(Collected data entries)
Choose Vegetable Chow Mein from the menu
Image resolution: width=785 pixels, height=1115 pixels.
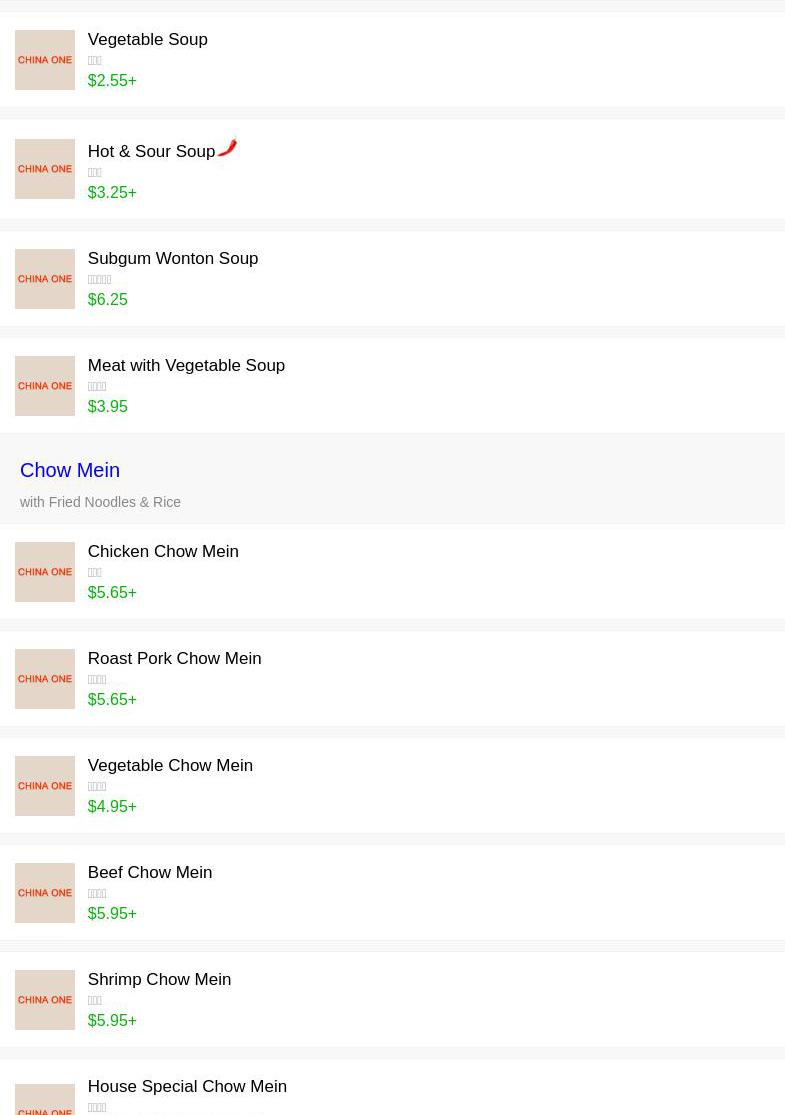click(x=170, y=766)
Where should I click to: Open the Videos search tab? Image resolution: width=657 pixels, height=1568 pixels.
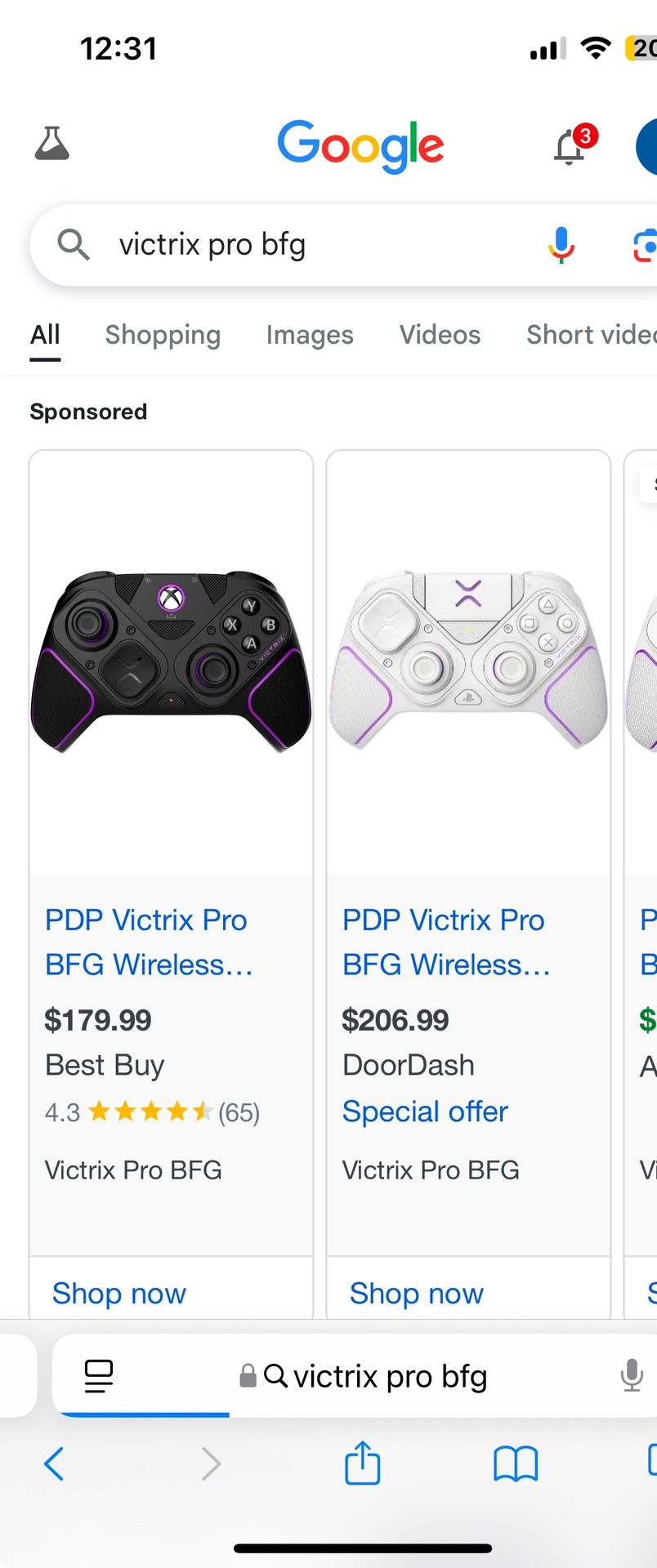pyautogui.click(x=439, y=335)
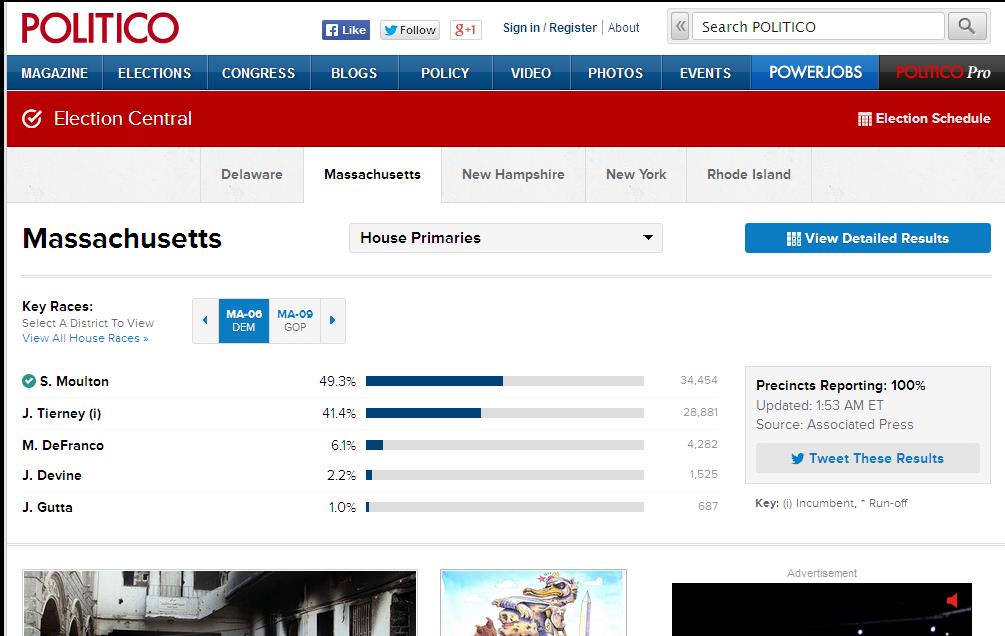Viewport: 1005px width, 636px height.
Task: Click the next key race arrow
Action: pos(333,321)
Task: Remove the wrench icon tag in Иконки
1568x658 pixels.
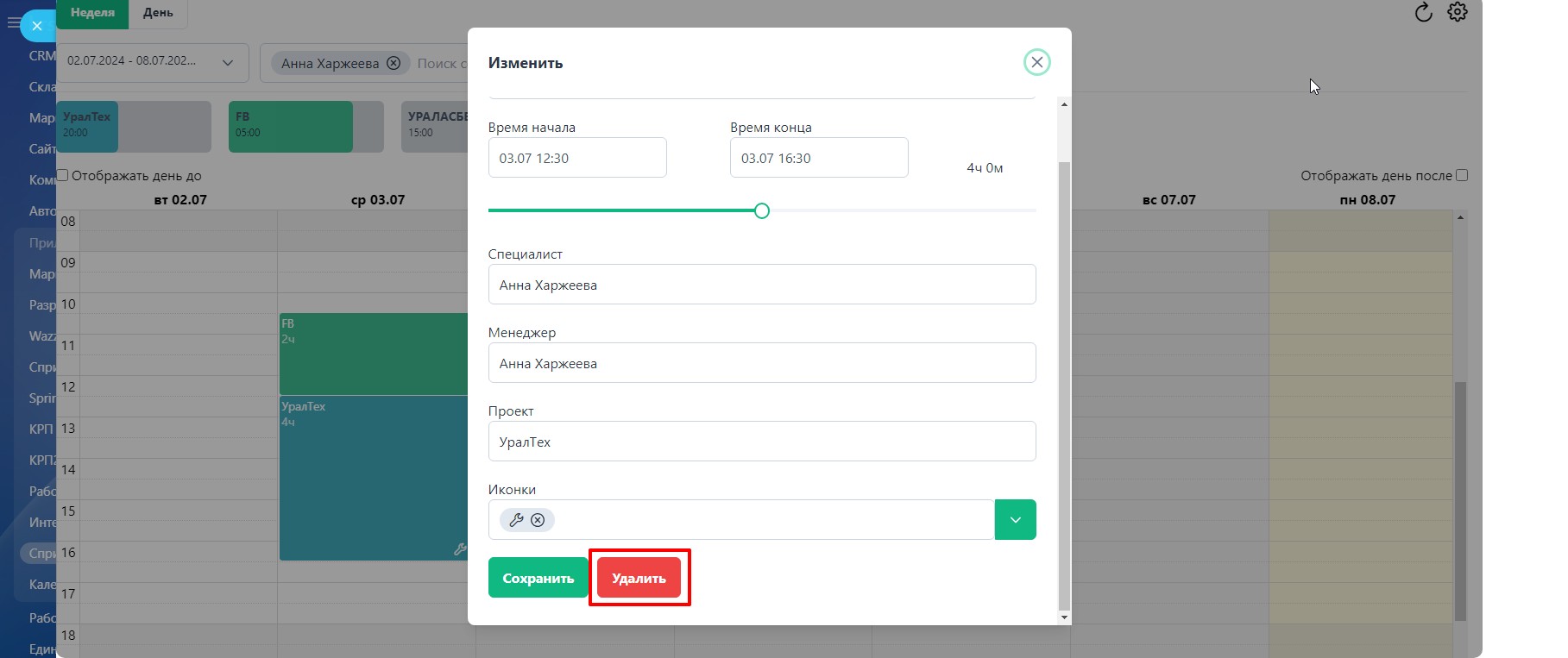Action: (x=538, y=520)
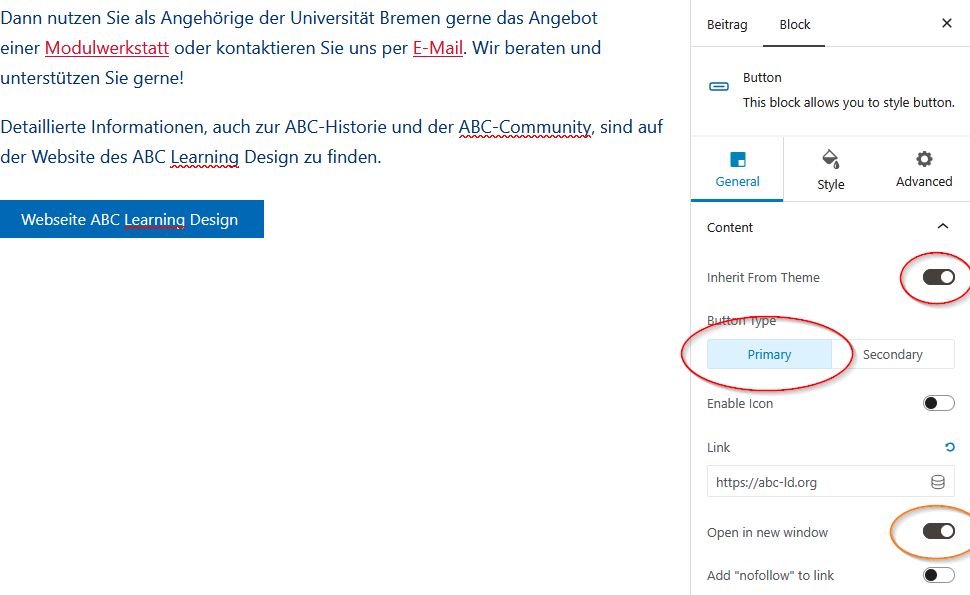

■ **WORK TASK**
Please repeat, exactly as written, only the lines from the line with "Task: Remove the wrench icon tag in Иконки" to the end of the data, leaving out every picture.

■ **EXERCISE RESPONSE**
Task: Remove the wrench icon tag in Иконки
1568x658 pixels.
Action: (x=538, y=520)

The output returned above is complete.